Actually, I think it's a good thing that, by the end, Saruman isn't actually a powerful figure. It shows that he is weak without Sauron and in the end he is betrayed. Follow evil and you'll get screwed over at the end of the day, basically. I don't think it's complex at all but it works.


----------



## pskelding

All villains in the Star Wars Prequel trilogy were lame... every one.  

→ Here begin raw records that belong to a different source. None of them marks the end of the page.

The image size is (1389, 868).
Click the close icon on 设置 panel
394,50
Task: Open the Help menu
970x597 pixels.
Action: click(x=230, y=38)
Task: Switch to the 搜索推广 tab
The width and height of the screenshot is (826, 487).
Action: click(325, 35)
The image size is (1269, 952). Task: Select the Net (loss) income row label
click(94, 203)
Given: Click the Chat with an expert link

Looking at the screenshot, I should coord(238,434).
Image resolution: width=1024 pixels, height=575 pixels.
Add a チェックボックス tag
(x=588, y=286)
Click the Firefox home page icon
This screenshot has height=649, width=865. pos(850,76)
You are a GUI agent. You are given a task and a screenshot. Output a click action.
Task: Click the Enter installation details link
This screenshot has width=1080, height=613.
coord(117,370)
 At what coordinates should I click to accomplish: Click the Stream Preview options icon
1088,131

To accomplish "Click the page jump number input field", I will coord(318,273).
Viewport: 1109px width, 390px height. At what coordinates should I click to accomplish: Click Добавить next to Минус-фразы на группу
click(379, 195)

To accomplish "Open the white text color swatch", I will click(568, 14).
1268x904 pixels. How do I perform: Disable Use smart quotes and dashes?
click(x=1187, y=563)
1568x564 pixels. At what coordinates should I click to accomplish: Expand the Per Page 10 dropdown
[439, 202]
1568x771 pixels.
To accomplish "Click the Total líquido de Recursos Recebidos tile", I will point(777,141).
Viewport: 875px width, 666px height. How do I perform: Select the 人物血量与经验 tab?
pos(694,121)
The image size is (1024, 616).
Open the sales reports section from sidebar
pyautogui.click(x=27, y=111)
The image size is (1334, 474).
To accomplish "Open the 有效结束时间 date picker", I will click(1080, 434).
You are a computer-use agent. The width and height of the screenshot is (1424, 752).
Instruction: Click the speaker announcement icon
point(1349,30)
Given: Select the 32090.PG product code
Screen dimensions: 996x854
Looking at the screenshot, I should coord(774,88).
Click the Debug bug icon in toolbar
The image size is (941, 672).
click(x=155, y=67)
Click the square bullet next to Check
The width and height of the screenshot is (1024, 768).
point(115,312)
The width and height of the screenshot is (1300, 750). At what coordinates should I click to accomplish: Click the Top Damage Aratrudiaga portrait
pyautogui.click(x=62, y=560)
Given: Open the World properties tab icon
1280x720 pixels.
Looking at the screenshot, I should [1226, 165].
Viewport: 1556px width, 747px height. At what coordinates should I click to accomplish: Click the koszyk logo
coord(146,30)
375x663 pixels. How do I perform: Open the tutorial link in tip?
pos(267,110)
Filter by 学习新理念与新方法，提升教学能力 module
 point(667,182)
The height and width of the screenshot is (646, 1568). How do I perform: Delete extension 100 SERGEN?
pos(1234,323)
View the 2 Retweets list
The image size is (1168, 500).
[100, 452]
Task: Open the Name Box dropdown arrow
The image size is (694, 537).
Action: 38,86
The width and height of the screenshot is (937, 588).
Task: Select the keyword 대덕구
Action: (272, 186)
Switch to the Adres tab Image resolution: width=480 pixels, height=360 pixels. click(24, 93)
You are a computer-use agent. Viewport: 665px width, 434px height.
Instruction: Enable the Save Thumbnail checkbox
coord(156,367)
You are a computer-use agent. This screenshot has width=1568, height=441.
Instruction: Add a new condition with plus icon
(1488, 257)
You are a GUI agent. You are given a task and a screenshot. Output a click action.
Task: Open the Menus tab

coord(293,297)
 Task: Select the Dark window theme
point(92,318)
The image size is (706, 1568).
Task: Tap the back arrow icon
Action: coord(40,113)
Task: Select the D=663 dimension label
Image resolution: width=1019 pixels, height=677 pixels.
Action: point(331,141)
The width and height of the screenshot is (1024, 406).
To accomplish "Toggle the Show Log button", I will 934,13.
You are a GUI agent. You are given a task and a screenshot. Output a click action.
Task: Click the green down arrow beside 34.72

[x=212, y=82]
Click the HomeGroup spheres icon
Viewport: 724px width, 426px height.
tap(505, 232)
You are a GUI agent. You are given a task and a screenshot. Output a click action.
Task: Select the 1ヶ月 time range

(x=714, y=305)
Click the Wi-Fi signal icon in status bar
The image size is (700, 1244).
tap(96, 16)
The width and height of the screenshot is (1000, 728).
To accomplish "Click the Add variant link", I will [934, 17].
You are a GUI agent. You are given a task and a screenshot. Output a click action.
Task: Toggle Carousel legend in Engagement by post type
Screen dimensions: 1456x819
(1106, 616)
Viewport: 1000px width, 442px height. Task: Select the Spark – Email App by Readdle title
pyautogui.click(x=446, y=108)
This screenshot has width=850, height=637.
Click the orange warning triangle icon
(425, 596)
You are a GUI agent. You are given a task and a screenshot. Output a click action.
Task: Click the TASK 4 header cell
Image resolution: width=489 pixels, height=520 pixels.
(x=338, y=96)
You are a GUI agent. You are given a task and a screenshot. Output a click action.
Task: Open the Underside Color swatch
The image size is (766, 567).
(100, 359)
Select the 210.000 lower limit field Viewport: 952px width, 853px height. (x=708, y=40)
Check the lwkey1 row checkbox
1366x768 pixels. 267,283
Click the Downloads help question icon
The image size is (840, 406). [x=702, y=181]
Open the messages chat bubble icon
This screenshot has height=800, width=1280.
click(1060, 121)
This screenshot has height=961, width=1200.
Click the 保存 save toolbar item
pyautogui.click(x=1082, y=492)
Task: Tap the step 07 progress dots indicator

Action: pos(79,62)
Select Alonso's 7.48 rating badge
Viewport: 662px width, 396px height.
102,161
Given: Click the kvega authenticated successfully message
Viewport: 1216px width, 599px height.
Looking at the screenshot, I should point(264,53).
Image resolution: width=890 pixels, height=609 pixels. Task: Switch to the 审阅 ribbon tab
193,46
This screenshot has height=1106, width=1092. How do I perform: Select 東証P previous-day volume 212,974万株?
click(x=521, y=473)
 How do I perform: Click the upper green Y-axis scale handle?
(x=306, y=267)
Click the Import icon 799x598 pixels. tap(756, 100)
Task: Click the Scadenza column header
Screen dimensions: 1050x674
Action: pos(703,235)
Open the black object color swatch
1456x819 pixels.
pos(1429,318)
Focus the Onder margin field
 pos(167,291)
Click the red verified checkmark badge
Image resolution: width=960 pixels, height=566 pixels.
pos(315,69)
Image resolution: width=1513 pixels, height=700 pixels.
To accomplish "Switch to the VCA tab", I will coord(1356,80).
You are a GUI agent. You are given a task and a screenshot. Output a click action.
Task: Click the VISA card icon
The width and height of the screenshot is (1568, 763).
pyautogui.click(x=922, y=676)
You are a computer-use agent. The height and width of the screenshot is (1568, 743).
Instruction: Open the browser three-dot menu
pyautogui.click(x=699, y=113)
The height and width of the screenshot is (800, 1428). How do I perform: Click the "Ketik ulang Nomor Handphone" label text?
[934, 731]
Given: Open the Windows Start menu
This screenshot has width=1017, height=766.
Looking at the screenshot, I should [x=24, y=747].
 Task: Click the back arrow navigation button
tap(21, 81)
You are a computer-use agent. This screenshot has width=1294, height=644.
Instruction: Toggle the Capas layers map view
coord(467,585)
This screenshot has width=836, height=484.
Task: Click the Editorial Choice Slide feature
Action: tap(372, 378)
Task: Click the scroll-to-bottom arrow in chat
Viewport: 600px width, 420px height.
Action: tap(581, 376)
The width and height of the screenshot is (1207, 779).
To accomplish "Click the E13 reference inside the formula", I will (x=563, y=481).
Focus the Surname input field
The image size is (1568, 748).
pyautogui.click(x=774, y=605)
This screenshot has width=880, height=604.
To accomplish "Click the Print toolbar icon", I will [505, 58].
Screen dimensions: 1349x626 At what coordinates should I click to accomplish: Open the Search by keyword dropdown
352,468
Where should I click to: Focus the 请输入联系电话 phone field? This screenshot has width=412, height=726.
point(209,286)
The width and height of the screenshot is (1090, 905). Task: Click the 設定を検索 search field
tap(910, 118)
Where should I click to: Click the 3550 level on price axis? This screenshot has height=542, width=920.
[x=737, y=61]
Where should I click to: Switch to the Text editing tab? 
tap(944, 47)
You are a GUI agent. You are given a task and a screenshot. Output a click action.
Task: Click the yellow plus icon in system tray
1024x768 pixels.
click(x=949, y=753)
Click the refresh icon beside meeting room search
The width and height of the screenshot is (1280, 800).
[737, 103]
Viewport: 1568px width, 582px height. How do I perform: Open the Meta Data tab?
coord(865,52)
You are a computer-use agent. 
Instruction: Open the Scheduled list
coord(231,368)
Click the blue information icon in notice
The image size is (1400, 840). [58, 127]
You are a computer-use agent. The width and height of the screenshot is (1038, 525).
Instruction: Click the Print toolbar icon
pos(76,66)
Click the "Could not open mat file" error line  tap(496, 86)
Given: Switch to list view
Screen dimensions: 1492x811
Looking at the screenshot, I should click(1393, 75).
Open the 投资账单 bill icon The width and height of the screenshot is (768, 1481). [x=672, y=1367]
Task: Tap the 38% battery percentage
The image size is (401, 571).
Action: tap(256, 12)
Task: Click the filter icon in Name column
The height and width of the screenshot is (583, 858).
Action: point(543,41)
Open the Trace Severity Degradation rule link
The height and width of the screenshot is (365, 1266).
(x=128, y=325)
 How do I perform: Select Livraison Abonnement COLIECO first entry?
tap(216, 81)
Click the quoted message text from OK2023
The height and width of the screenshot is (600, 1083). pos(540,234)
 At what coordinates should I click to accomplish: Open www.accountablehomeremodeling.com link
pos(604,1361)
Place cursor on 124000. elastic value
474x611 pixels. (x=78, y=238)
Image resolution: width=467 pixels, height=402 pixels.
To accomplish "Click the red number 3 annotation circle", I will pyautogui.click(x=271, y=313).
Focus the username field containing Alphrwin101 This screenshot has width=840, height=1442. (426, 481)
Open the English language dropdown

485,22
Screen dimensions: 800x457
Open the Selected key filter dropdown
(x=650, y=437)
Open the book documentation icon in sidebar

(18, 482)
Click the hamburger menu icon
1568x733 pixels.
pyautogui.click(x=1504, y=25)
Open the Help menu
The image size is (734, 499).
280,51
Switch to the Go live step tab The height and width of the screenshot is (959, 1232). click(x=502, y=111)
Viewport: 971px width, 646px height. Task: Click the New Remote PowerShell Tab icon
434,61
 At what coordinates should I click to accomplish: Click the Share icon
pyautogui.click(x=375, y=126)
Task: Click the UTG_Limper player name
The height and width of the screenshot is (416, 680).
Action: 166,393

The unmemorable ones are so unmemorable I can't remember them, so either they are good for that reason or bad!


----------



## Philip Overby

They almost screwed up Darth Vader with this re-release on Bluray.  He screams "Nooooo!" at the final climatic moment.  Geez.


----------



## ShortHair

I vote for any and all villains in the Dragonlance series.


----------



## Ravana

Xanados said:


> Actually, I think it's a good thing that, by the end, Saruman isn't actually a powerful figure. It shows that he is weak without Sauron and in the end he is betrayed. Follow evil and you'll get screwed over at the end of the day, basically. I don't think it's complex at all but it works.



The problem I have with that is that he was a powerful figure--the head of Gandalf's "order"--well _before_ he started following Sauron. He impressed people like Elrond and Galadriel. I don't see why he ought to lose that simply because he became evil. At the beginning of the story, he could imprison Gandalf; by the time we actually encounter him in the book, he can't even manage parlor tricks. (Even Radagast the Aftertho--uh, "Brown"--could at least talk to birds....) I've mentioned in the past that Tolkien's magic tends to be largely low-key--we never see Gandalf _do_ all that much, for instance--but the _only_ thing we see Saruman do is talk down to people (literally and figuratively)... and Goebbels got farther with that without any magic on his side. I mean, seriously: his plan to take over the world revolved around cross-breeding orcs and humans? What kind of "wise" (that is, "intelligent") wizard is going to trust his fate to _orcs_?


----------



## myrddin173

While technically Saruman was the head of the Istari it was Gandalf who was actually the "greatest."  He just didn't want to come to Middle-earth, so Saruman claimed the leader position.  Cirdan recognized this when they arrived in the Grey Havens which is why he gave his Ring to Gandalf not Saruman.  Galadriel also knew this because she wanted Gandalf to be the head of the White Council but again he refused.  Also I think Saruman's greatest power was always his voice, Gandalf warns Theodan and Co about it when they visit Isengard.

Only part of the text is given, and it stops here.